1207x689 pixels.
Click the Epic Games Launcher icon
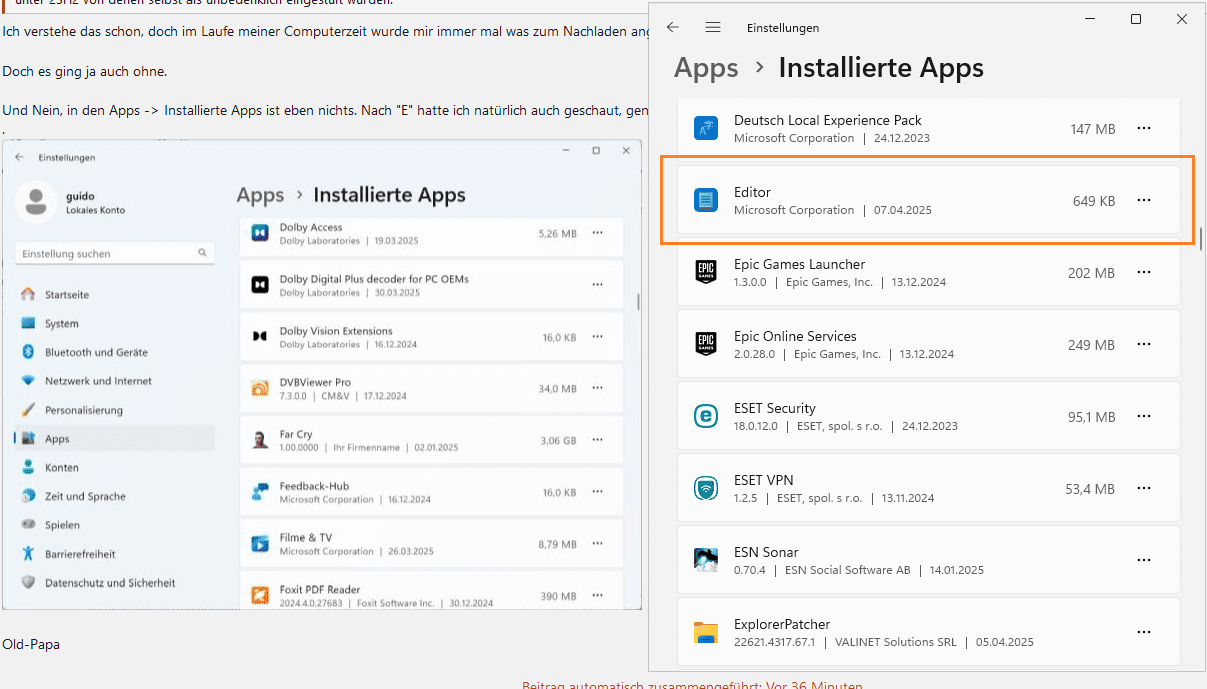coord(707,272)
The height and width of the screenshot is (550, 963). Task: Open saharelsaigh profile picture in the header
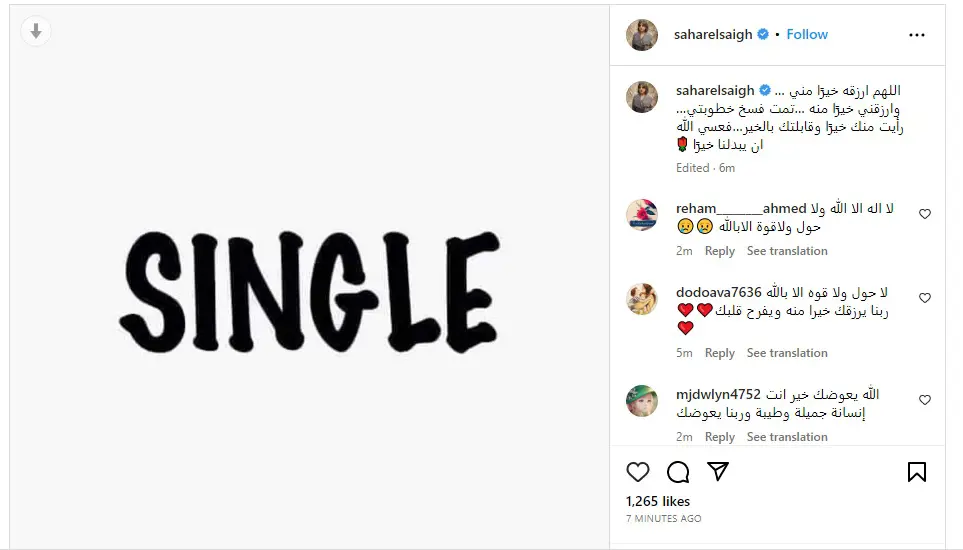pyautogui.click(x=642, y=34)
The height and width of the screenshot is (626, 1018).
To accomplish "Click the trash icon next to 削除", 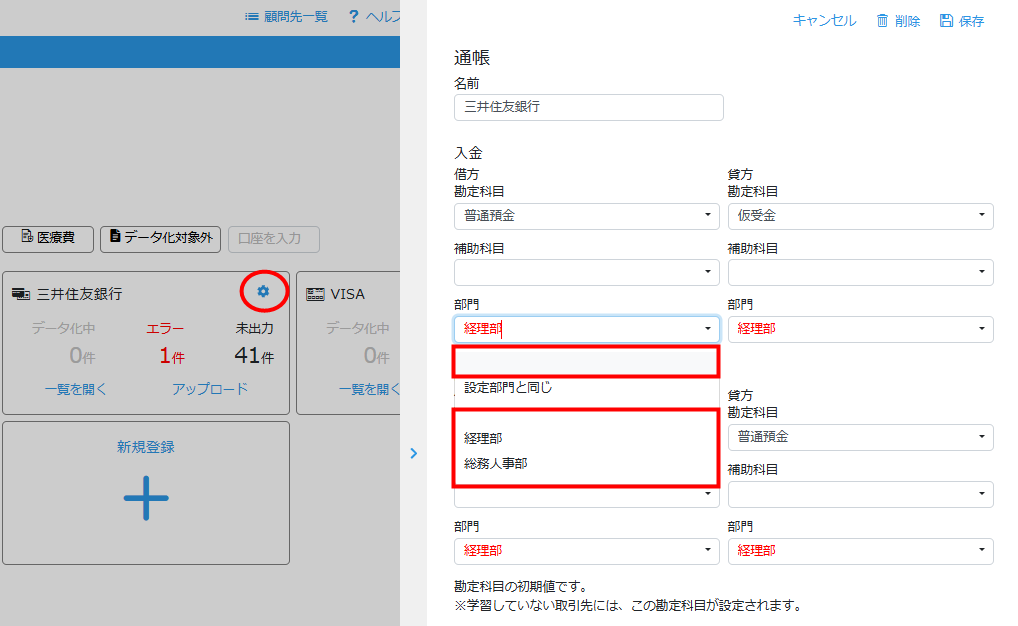I will point(882,21).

============

_The task_:
Transcribe, exactly and without pictures, everything in the data from the line with "Click the Epic Games Launcher icon" down to the line with "The height and width of the screenshot is (626, 1018).", both included.

_Response to this exercise_:
Click the Epic Games Launcher icon
coord(707,272)
The height and width of the screenshot is (550, 963). Task: Open saharelsaigh profile picture in the header
pyautogui.click(x=642, y=34)
The height and width of the screenshot is (626, 1018).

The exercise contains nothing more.